Both sides of the community want to move beyond the annual bickering over bonfires, said a Belfast politician whose election posters were burned.
SDLP Council Member Paul Doherty spoke after police statistics showed 57 campfire-related offenses were reported in the July 11-12 period.
Most of the offenses involved tricolors, political election posters and hate speech placed on the bonfires.
The sites spanned Counties Antrim, Armagh, Down, Londonderry and Tyrone.
Mr Doherty’s election posters were placed on a bonfire in Glencairn Way, Belfast on the eleventh night.
The west Belfast representative, who has set up a food bank in the area, said that while the figures were “disheartening” he had received positive news since he was targeted.
“It is very disheartening to see the wide range of possible crimes that have been committed at beacons across the North,” he said.
“It is clear that improved regulation and a concerted effort is needed to end criminal behavior near these campfires.
“While police are investigating 57 reports, it’s important to remember that hundreds of bonfires took place… the vast majority of which passed peacefully.
“The actions of those behind these sectarian hate incidents do not speak for the majority of those present and many people are rightly appalled by what they have witnessed.”
Mr Doherty added that he frequently visited the region where his poster was burned and frequently “came into the homes of people from both the union and nationalist communities”.
“I don’t just drop off a food parcel and run, I stand there and talk to people and try to see what else I could do to help them,” he added.
“As a result of what happened, people called me the next day… They were equally shocked.
“I had an Orange Order man who lived not far from where we work in Andersonstown. He said: “This is not in our name; that’s not who we are or what we’re about.’
“We had a good conversation about how we need to move away from that, so I was happy that positive conversations came out of it and people were saying they didn’t agree with what they saw on those campfires and that we’re moving forward have to.”

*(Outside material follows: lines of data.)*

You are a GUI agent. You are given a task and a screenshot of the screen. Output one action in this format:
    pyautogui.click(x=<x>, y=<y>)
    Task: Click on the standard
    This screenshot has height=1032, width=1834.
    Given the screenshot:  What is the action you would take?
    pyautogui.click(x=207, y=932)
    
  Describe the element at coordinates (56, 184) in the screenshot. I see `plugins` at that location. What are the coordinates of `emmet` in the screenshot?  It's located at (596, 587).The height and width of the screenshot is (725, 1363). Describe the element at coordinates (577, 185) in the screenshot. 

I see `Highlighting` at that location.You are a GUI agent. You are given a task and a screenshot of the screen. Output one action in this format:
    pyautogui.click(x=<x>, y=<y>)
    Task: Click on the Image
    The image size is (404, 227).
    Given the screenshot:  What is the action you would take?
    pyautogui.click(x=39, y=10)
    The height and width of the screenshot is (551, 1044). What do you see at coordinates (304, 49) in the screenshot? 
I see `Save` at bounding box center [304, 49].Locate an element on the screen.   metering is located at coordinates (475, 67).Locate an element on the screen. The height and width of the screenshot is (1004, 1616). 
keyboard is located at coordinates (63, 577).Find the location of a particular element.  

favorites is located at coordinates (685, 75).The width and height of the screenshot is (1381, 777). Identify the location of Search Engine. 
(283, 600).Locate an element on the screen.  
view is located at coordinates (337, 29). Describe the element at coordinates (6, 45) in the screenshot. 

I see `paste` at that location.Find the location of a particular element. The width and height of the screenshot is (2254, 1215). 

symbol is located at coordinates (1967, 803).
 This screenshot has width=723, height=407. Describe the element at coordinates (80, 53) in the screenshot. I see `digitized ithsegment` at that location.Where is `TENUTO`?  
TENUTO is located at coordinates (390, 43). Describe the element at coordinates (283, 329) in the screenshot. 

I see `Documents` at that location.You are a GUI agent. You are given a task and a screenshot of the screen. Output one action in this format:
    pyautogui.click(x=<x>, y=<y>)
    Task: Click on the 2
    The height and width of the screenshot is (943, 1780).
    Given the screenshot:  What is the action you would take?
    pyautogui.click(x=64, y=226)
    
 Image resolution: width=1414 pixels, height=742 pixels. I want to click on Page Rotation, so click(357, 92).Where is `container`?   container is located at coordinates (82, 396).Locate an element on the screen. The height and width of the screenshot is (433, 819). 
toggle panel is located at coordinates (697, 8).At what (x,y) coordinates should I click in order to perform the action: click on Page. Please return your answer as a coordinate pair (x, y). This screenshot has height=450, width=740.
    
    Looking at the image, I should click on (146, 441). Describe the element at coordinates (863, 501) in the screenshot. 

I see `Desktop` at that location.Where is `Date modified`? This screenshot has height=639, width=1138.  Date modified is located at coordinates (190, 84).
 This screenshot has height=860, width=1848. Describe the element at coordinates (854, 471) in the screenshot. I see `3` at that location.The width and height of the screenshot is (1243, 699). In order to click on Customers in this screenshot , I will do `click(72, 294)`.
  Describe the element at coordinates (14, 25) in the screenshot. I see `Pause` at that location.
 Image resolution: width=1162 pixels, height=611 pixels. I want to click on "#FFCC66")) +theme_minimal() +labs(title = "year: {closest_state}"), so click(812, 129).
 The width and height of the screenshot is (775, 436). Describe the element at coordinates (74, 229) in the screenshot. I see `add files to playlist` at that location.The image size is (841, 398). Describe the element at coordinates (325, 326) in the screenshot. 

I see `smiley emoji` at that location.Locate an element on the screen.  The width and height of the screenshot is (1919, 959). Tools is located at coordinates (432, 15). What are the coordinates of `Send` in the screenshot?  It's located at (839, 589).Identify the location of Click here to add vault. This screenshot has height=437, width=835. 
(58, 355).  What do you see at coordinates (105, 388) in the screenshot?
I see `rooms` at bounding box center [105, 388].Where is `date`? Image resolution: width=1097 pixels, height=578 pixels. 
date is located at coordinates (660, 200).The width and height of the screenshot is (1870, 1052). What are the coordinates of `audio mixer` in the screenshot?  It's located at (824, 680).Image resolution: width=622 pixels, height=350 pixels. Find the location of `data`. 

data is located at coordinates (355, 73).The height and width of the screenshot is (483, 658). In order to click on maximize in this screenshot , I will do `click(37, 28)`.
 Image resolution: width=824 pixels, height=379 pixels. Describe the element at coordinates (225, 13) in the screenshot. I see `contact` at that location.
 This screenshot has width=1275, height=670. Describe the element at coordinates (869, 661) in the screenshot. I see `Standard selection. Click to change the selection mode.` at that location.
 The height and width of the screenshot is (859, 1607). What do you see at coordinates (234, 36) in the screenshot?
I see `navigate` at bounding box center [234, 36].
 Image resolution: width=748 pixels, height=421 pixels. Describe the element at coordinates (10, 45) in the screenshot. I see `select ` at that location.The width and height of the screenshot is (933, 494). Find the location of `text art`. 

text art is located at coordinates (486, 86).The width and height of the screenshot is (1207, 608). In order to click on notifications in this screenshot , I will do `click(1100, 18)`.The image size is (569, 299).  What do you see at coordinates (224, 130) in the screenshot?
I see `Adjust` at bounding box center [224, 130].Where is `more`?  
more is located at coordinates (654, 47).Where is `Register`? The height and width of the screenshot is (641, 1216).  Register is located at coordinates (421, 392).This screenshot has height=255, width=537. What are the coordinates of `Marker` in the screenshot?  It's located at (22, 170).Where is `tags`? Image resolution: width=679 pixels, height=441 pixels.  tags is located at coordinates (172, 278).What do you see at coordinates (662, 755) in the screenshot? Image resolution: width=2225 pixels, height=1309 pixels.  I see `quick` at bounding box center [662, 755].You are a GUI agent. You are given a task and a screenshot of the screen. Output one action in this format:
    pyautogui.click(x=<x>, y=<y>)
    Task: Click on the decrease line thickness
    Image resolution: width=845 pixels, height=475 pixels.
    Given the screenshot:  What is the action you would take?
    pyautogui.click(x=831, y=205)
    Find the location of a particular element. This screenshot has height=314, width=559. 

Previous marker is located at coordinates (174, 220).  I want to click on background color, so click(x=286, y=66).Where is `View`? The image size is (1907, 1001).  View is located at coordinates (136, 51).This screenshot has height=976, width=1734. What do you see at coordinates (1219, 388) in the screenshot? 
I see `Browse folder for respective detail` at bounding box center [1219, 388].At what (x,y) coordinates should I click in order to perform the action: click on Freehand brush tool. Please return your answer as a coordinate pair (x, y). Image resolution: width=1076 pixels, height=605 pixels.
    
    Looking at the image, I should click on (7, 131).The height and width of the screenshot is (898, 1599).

A bonfire on Glenfield Walk in Carrickfergus has been included in police statistics – obtained by amanda.ie, journalist Amanda Ferguson’s website – due to ‘RIP’ news and reports of election posters placed on it.
What the numbers don’t mention are reports of hanging effigy of Sinn Fein’s Mary Lou McDonald and Michelle O’Neill and Alliance leader Naomi Long placed on a campfire.
Ms Long tweeted that she had been sent photos of the bonfire with the effigy.
She wrote: “These photos made me physically nauseous. Not only in the images, but also in the simmering hatred and sectarianism they depict; Hatred that not only persists in our community but is passed on to the next generation quite normally.”
Alliance MLA Patricia O’Lynn said: “Everyone has the right to celebrate their culture, but it must be done in a safe and respectful way. Attaching images, posters. Flags, tires and other similar things on a campfire are clearly not.”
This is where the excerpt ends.